Indica algum restaurante novo em Paris? Onde eu posso comprar uns vinhos diferentes em Lisboa? Qual é o melhor acarajé de Salvador? E uma boa loja de departamentos em Bangcoc?

Responder a perguntas assim faz parte da minha rotina de viajante, ou ainda, para usar uma expressão mais contemporânea, de “influencer viajante”. No turismo, o tutorial é ainda bastante respeitado e o boca-a-boca vale mais do que um anúncio colorido.

Frequentemente sou consultado sobre dicas como as que listei acima, e até sobre coisas mais inesperadas. Melhor comida vegetariana em Bueno Aires, por exemplo? Eu adoro ser útil assim!

Muitas vezes, dou conselhos até sem ser solicitado. Outro dia, ouvi alguém num jantar indicar Punta del Este para um jovem viajante sul-africano com apetite para a América Latina.

Imediatamente me meti na conversa e disse que a praia uruguaia, de fato estupenda, não chega aos pés do deserto de Atacama, no Chile, especialmente para um jovem aventureiro de vinte e poucos anos.

Meu palpite, ainda que meio intrometido, foi bem-vindo, e talvez ele tenha me inspirado a escrever essa coluna de hoje, dedicada a dar dicas para presidentes que querem impressionar com fotos em viagens ao exterior.

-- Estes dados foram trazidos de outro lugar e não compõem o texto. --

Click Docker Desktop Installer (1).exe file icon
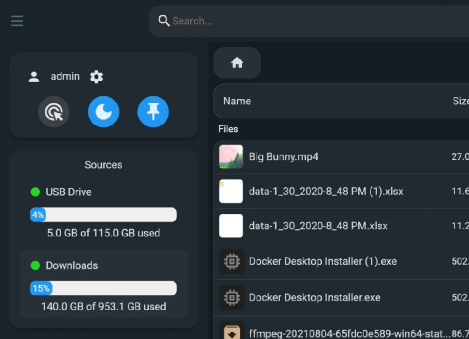This screenshot has height=339, width=469. click(x=231, y=261)
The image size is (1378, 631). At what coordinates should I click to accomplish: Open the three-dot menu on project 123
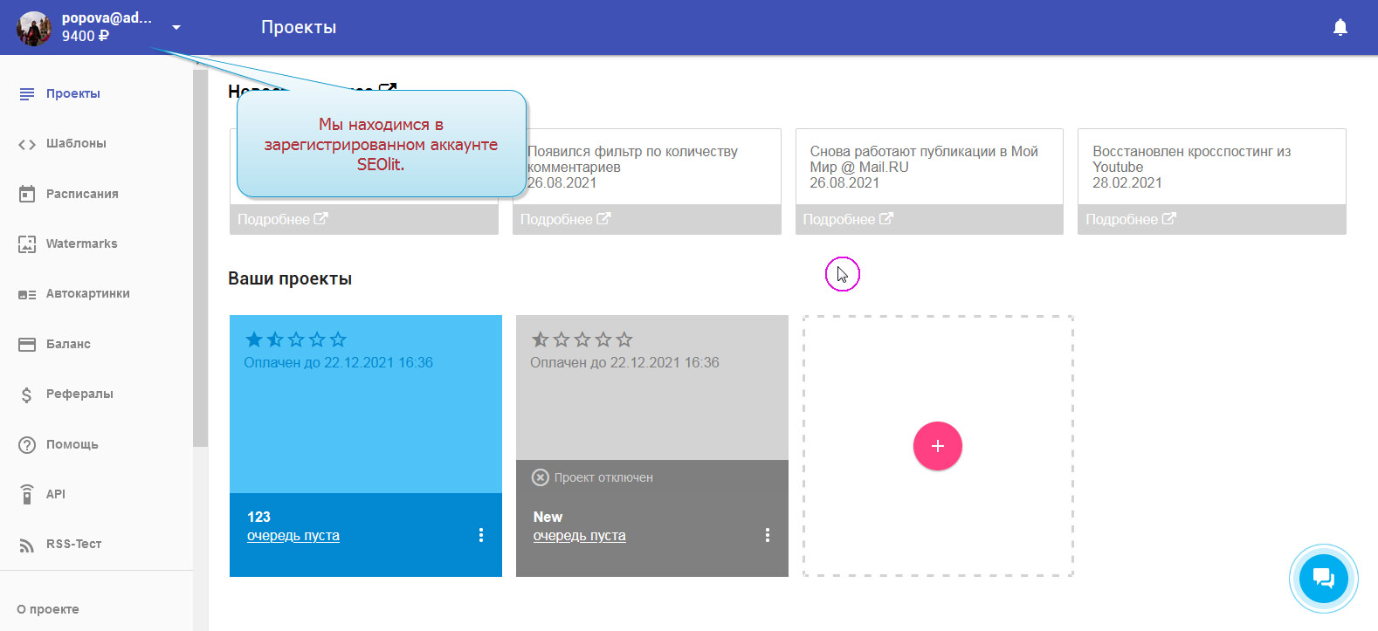click(480, 535)
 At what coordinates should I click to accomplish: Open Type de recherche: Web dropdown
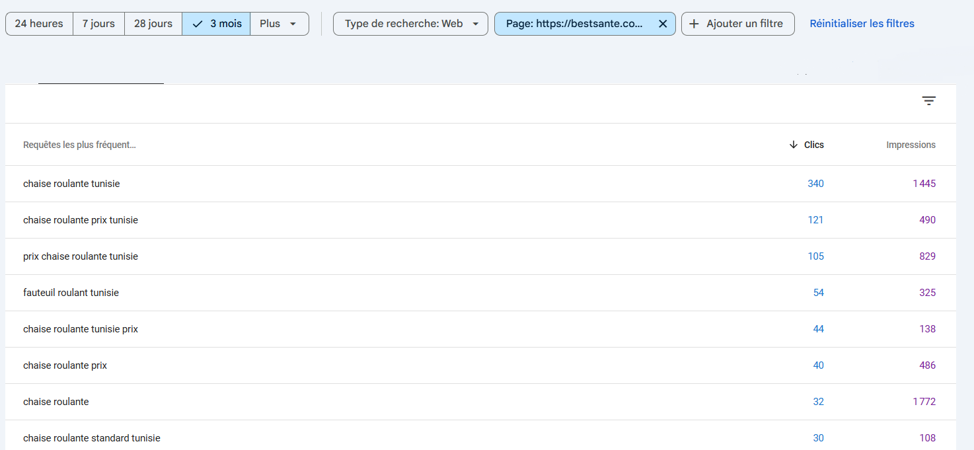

Os conselhos a seguir não têm a pretensão de influenciar nosso atual governante, cujas escalas recentes trouxeram só embaraços, mas, com um pouco de sorte, quem sabe futuros líderes sem noção não estejam anotando?

Para inspirar esperança na nossa civilização, poucos lugares são tão fortes (e fotogênicos) quanto a Praça dos Direitos dos Homens, no Trocadero, em Paris. E, de bônus, tem a vista da torre Eiffel.

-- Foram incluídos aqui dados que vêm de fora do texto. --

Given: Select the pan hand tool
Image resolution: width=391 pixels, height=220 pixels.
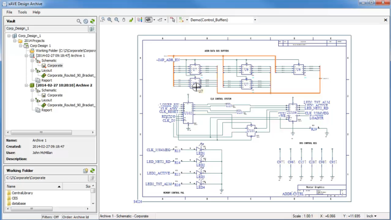Looking at the screenshot, I should (x=123, y=20).
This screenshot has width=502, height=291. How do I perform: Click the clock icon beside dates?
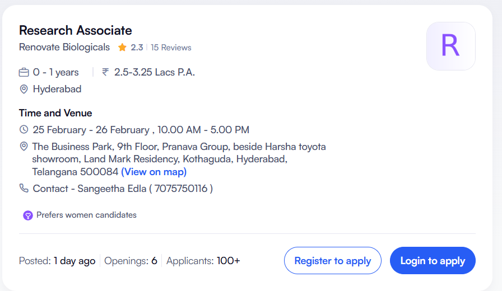pyautogui.click(x=24, y=130)
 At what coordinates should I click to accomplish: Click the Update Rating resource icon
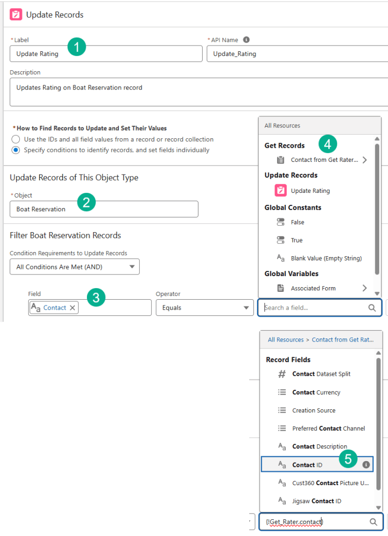click(x=281, y=191)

Não muito distante dali, uma foto no Passeio dos Direitos Humanos em Nuremberg, na Alemanha, lindo e solene, também pega muito bem. E, no mesmo país, o Memorial do Holocausto, em Berlim, nos desorienta e nos absorve com sua capacidade de nos fazer pensar na estupidez de uma guerra, especialmente quando ela é movida por uma perseguição religiosa.

Na Índia, uma passada rápida pelo Raj Ghat é recomendada. Longe de ser um Taj Mahal, o simples mármore onde se apoia uma chama eterna guarda as cinzas de um certo Mahatma Gandhi. Mas a atmosfera que abraça o modesto monumento é de respeito e devoção.

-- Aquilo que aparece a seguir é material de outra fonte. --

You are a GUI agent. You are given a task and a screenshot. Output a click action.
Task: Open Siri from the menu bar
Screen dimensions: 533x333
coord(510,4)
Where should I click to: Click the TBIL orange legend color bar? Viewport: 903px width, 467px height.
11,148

Há, “ali do lado”, em Daca, Blangadesh, um curioso marco, o Shaheed Minar, que homenageia estudantes mortos em um protesto pelo direito de falarem sua língua nativa, o bengalês. E, em Hiroshima, Japão, uma foto em frente ao Domo Gembaku nos remete, com dignidade e vergonha, aos horrores da bomba atômica.

Seria interessante registrar também uma passagem pelo Museu do Apartheid, em Johanesburgo, África do Sul, de preferência diante das portas que anunciam quem pode entrar por elas: brancos ou não-brancos.

Ah! E uma selfie na frente do painel com as vítimas da ditadura chilena no Museu da Memória e dos Direitos Humanos, em Santiago, fecharia bem essa coleção de souvenires.

Mas me ocorre agora que nem todos os líderes, especialmente os mais ocos e desconectados de sua responsabilidade perante um povo, sejam dignos de visitar esses lugares. Se você pertencer a este grupo, desconsidere as minhas recomendações.

Nesse caso, posso sugerir talvez um fantástico pôr do sol em Jericoacara, no nosso lindo Ceará, numa tentativa de reconexão com a natureza. Se nem isso adiantar, porém, siga seu caminho ignorante.

Nós, aqui, seguimos por um roteiro de aprendizados. Porque viagem serve para isso também: para nos lembrarmos dos nossos erros e nos transformamos em seres humanos melhores.